PROBLEM
Each line in the records that mentions the word "screenshot" needs to be listed.

Stored dataset items:
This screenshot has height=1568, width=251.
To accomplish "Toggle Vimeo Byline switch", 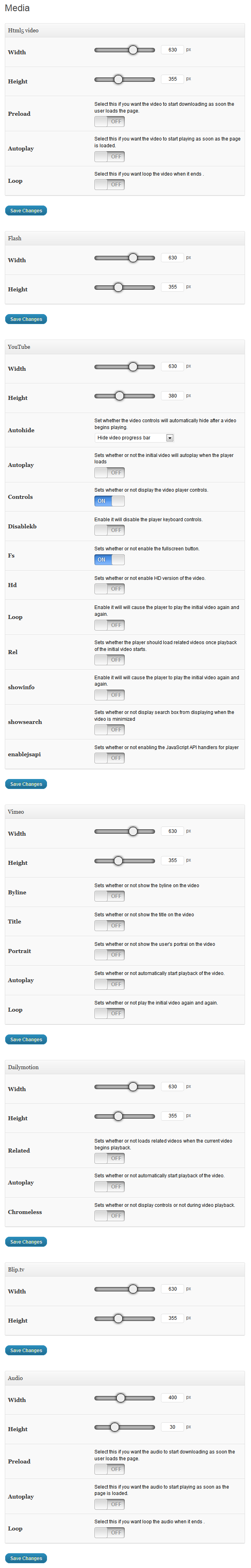I will click(110, 896).
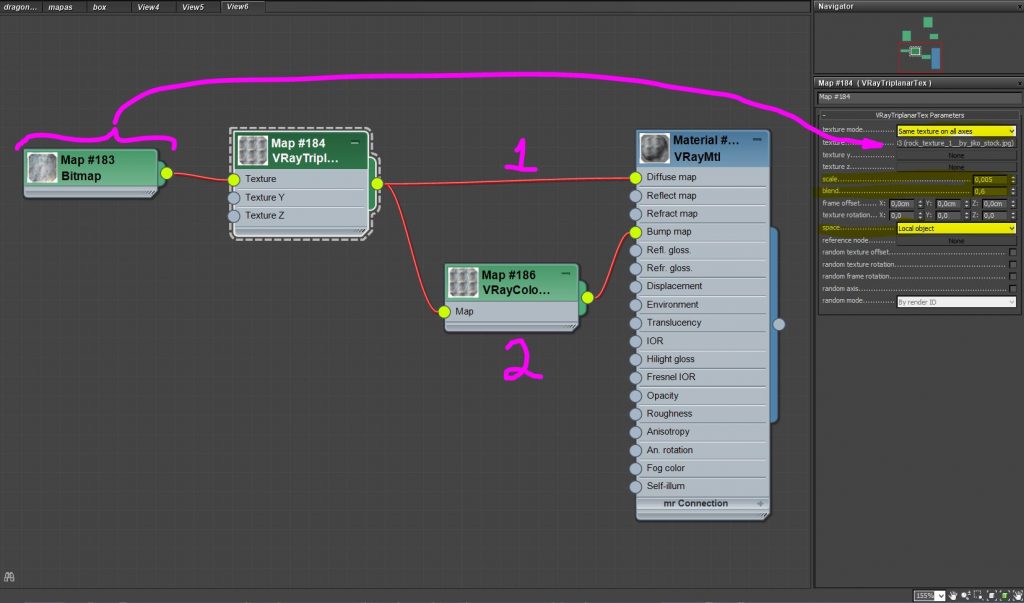Select the Pan tool in navigation bar
1024x603 pixels.
pyautogui.click(x=955, y=596)
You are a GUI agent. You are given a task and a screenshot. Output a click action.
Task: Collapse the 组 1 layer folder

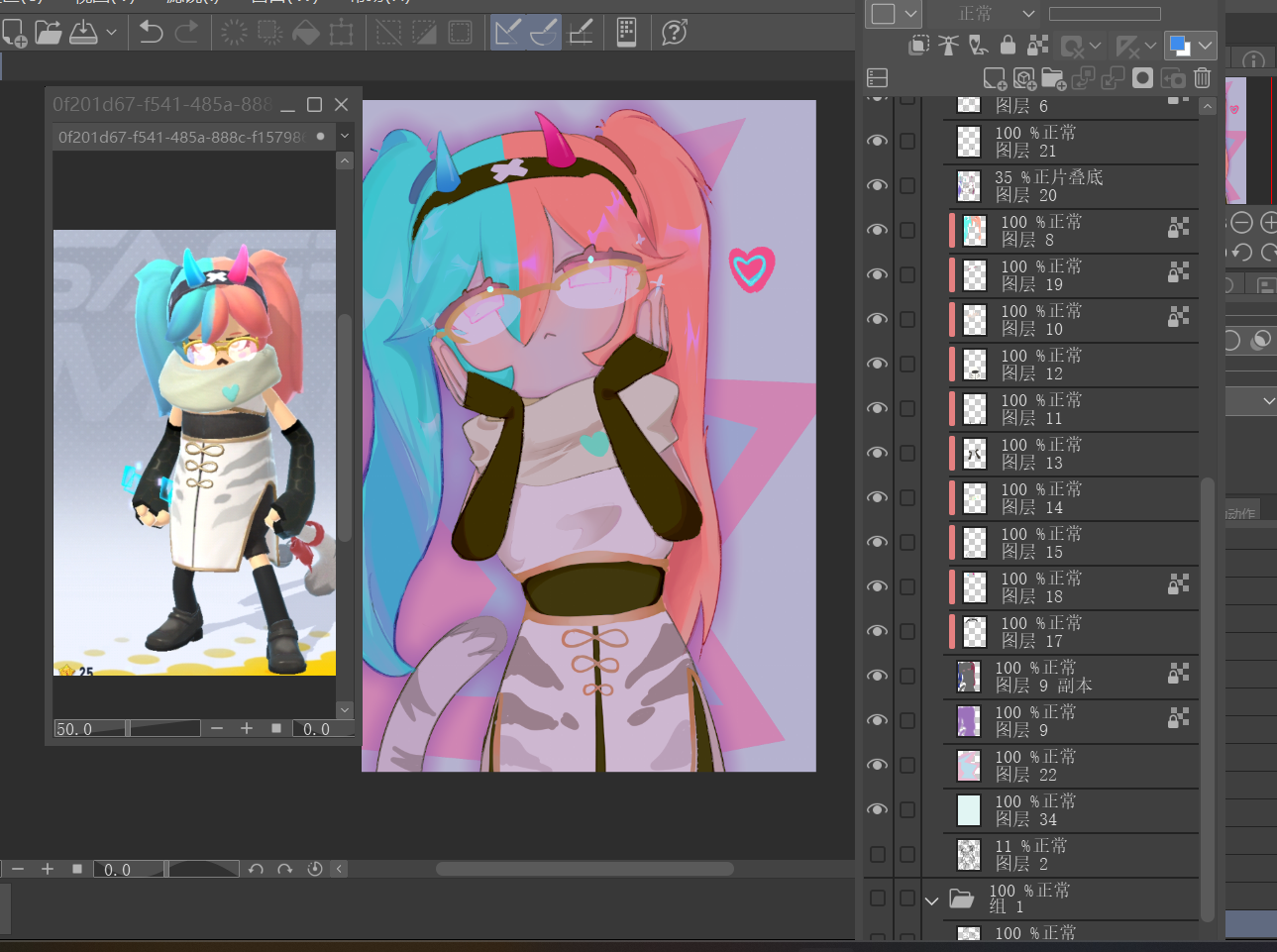coord(931,900)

OUTPUT
This screenshot has height=1568, width=251.
You are a GUI agent. You are given a task and a screenshot. Output a click action.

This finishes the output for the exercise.